Learning from Social Data Processing

Article Author

May 15, 2017

Link to Original Article


Online shopping is a world of behavior tracking. If you buy a shirt from one of your regular sources such as Amazon, the supplier knows a lot about what to show you—not just shirt styles that are popular this minute but what you’ve bought in the past and what other buyers with some of your characteristics are buying right now.

In a brick-and-mortar store, however, seller decisions are trickier, says Devavrat Shah, MIT professor of electrical engineering and computer sciences. When a shirt goes out on a retail hanger, that’s probably the first time it’s been on sale, “so how does the retailer decide what shirt to put out?” he asks.

To complicate matters, customer interests constantly change, a trend accelerated by social media. “All of this makes prediction of effective customer demand really hard,” Shah points out.

Fortunately, these predictions can be honed by looking at how we do comparison shopping, both online and off. “Fundamentally we are very good at expressing our preferences through comparisons, rather than product star ratings,” says Shah, who studies how best to extract information from all the comparison information now available from social data and related data.

In the case of retail stores, sellers can make better product allocation decisions by seeing how buyers choose between products on their store floors—not just what gets bought, but what gets bought when surrounded by which competing products.

Shah and Vivek Farias, associate professor of management at the MIT Sloan School, co-founded the Boston-based startup Celect to commercialize decision-making tools for predictive analytics in retail. In one comparison test, a set of stores where Celect’s algorithms were used to allocate products saw a net 7% increase in revenue compared to control stores.

Celect is one spinoff from Shah’s broad spectrum of research at the marriage of social sciences with statistics and machine learning. “You need the right model coming from social sciences trying to capture people's behavior in a meaningful manner,” he says. “We think about people's choices in a heterogeneous environment, build a model for their choices, and deploy it at scale.”

Storing up product selections

Consider a giant retailer that might have tens or hundreds of millions of customers and a choice of products on the same massive scale. “You’re trying to match customers to products,” Shah says. “Which products should you put in your New York store versus your Boston store? That’s a difficult problem, because you can put only a very, very small fraction of the products in any given store. You also want to change the allocations of products over time, and you want to price them correctly.”

Retailers can improve these decisions by examining their customers’ choices in context. “If you show a customer products A, B and C, they might end up buying product A,” he says. “Or if you show them products B and C, they might end up buying product B. What you show collectively at each store location, at what time and at what price, determines the effective demand you will see.”
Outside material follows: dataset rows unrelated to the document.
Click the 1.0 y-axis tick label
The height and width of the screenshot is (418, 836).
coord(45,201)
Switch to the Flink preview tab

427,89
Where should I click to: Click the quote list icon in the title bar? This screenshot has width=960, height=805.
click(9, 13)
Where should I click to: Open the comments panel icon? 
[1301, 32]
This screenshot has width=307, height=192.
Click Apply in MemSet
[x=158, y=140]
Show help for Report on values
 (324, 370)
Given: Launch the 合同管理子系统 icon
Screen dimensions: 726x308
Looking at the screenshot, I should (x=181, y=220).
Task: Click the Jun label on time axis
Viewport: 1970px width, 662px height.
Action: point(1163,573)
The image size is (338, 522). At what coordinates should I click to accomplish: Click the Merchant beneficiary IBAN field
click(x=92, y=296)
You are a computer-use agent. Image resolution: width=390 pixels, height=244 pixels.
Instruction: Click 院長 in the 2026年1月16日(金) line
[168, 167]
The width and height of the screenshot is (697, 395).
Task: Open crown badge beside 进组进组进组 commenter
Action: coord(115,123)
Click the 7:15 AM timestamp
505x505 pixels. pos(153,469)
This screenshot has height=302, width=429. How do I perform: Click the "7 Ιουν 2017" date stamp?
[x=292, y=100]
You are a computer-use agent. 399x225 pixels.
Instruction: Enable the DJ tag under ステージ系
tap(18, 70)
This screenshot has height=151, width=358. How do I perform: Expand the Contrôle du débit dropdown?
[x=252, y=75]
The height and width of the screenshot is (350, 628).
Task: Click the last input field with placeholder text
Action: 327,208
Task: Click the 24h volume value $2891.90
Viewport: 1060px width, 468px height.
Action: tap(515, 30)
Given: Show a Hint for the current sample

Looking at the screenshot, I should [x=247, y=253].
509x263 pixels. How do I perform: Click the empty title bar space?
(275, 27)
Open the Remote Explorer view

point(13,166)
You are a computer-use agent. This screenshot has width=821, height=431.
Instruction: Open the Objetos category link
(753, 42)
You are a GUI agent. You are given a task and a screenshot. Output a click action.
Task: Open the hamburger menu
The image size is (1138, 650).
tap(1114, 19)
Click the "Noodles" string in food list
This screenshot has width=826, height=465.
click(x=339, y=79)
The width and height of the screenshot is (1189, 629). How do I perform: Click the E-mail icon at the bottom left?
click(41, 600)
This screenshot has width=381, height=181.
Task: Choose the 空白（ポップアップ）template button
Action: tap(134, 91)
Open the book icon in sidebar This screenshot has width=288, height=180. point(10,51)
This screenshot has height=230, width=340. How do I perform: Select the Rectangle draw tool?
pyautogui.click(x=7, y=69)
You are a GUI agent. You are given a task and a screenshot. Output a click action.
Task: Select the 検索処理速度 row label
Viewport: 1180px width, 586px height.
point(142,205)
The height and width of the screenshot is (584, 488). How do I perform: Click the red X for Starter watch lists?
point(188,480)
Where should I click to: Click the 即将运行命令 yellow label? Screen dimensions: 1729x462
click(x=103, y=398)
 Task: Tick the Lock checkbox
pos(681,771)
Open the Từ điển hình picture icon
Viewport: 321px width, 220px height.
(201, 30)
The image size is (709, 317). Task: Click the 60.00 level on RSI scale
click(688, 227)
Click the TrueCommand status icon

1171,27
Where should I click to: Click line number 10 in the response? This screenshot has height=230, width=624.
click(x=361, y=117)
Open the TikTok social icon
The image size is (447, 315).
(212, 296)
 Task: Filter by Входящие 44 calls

Celect begins its analysis by gathering the company’s point-of-sale data, inventory snapshots of products out for sale, and online customer activity data. Combining these three sets of data with the catalog information gives a good starting point. Sophisticated retailers might collect many other sources of data, such as social data feeds that can highlight customer and product trends, or weather information that might help to explain consumption of beverages or air conditioners.

The startup firm’s clients include Urban Outfitters, Bon-Ton Stores and a number of other retail chains, as well as other players in the retail supply chain.

“You can think of retail as a much larger system where on one end the manufacturers are producing the products, on the other end the consumers are consuming them, and retailers are just sitting in the middle,” Shah points out. “At each stage of this supply chain, making accurate demand predictions can help in bringing a massive operational efficiency.” In one test case, a distributor using Celect tools to suggest products to retail customers saw an 11% increase in sales.

Challenging choices

Shah’s academic research takes on many puzzles at the interface of social science and data processing. “We can partner with any company that has questions about a combination of interactions with their end customers and how to do data processing at scale,” he says.

Many challenges come from online social marketplaces, where it may be very difficult to efficiently match up buyers and sellers. For instance, online dating sites such as Tinder struggle with many participants who only try to meet up with those they see as extremely attractive.

Other large challenges loom in polling and predicting. “As recent poll predictions across the world have showed, we are terrible at predicting outcome results,” he says. “One issue of course is how we are collecting the data. But more importantly, we've got the models wrong.”

Another huge set of opportunities comes from smart transportation, smart energy and other infrastructure initiatives built on sensors, cells phones and the incoming Internet of Things.

“Everybody’s talking about smart transportation and automated energy grids,” says Shah. “But we as engineers can’t just design these systems without understanding that the end users are people and people do act idiosyncratically. We need to build models thinking carefully about their choices and then engineering systems around them—rather than first engineering the systems and then making people behave the way the systems expect them to behave.”

Experts in computer science, statistics and electrical engineering need to work with social scientists in examining and improving all these systems, says Shah, who is also director of the Center for Statistics and Data Science within the MIT Institute for Data, Systems and Society.

“The key is understanding the right social behavioral model,” he says. “Once we understand the right model, we can describe it mathematically, which in turn leads to the right collection of data, and the right data processing algorithms.”